Few Australian writers throw out such a challenge as Janette Turner
Hospital; few repay acceptance of the challenge with such tangible
and topical rewards.
Sun-Herald:
Language is Turner Hospital’s greatest strength... her prose
shimmers, and her delight in word play is infectious.... An engrossing
and powerful novel.
THE LAST MAGICIAN / Reviews/ CANADA
________________________________________
Number #1 on the Toronto Star Bestseller list.

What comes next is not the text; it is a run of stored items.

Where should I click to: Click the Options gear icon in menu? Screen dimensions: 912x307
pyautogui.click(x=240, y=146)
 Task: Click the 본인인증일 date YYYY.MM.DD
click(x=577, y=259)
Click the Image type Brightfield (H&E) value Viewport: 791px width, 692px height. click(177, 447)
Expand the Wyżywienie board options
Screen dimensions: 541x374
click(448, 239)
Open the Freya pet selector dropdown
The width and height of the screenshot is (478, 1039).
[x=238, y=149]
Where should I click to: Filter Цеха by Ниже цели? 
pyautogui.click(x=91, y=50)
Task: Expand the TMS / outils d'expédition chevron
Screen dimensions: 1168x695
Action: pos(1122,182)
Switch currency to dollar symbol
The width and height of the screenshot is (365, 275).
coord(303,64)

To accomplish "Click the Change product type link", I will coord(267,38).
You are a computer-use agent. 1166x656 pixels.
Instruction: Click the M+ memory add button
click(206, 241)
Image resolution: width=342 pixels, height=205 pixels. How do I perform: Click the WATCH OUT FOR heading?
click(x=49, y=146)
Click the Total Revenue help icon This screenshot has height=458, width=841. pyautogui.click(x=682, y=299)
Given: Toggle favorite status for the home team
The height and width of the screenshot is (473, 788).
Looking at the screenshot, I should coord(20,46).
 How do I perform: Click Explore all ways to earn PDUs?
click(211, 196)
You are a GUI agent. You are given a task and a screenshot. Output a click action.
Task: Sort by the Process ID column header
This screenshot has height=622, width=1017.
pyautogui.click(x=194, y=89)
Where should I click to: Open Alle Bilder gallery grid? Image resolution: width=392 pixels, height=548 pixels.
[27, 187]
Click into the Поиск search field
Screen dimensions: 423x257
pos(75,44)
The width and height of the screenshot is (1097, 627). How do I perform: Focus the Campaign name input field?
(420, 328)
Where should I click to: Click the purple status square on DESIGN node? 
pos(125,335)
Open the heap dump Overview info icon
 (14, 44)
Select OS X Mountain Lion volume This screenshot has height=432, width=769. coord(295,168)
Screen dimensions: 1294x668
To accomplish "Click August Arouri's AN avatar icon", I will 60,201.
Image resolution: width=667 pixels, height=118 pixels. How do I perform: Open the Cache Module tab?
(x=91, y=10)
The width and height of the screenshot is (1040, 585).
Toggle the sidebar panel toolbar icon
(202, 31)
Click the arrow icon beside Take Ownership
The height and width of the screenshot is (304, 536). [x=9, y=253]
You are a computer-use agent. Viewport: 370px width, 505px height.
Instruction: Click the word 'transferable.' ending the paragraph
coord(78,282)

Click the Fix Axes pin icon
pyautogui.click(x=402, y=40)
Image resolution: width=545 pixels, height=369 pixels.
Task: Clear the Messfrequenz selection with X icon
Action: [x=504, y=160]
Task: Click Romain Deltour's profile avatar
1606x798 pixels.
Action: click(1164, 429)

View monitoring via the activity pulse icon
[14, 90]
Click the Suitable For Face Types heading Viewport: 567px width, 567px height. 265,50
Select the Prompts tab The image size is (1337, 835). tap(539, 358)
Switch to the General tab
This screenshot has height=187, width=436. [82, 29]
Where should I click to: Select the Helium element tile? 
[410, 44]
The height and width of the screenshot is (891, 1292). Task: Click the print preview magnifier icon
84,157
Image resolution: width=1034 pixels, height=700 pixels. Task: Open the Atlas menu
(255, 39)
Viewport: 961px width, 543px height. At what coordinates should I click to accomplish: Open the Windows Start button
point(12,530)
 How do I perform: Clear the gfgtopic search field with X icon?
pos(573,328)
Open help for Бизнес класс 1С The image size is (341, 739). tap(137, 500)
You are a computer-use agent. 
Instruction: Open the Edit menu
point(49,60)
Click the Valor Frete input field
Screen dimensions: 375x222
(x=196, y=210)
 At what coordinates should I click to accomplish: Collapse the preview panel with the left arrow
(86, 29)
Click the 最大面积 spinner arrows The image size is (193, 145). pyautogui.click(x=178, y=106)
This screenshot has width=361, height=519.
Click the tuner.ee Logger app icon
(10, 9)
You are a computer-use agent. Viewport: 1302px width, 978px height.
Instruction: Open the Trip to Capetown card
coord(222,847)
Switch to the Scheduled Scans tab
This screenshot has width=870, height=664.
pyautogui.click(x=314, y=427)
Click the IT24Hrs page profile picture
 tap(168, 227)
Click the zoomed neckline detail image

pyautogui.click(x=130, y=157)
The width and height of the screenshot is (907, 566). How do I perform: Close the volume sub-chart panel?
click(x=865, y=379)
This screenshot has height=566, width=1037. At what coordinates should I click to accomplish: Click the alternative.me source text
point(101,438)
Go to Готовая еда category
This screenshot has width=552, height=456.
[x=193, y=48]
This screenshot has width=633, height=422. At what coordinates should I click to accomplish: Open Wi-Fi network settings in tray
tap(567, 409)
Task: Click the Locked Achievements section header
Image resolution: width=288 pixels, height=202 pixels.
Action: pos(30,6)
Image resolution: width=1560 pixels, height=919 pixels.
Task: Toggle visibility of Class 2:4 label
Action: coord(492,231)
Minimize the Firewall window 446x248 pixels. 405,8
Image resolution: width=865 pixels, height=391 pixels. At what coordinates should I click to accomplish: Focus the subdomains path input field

Shortlisted for the Trillium Award
Shortlisted for the Commonwealth Prize
Carol Corbeil in the lead review in Toronto Globe
& Mail:
A brilliantly layered, complex and profound work... an allegory
of the soul’s journey toward light
Toronto Star:
Wonderful, compelling writing
Books in Canada:
The Last Magician is a moving tale that resonates with insight and
larger purpose.... Postmodern it is, and richly philosophical; a
deeply felt work in which the characters unearth for us the only
truths that count.
George Woodcock, Canada’s most distinguished
literary critic, writes in
Quill & Quire:
My criteria of maturity are three: when the literature develops
a strong line of critical practice interweaving with the creative
functions; when it ceases to be obsessed with the new nationalism
and abandons the obsession with theme...; and finally, when it cuts
away from national self-consciousness and begins to look outside
once again for forms and inspirations in time and space... as do
both Janette Turner Hospital (in The Last Magician) and Michael
Ondaatje (in The English Patient).
Maclean’s Magazine:
Its essence is an emotionally charged meditation on loss and absence,
on time and memory, on the head’s ability to deny what the
heart knows.
In the sensuousness of the prose--and the unforgettable image of
the quarry-- Hospital’s new book provides ample evidence that
she has some impressive tricks up her sleeve.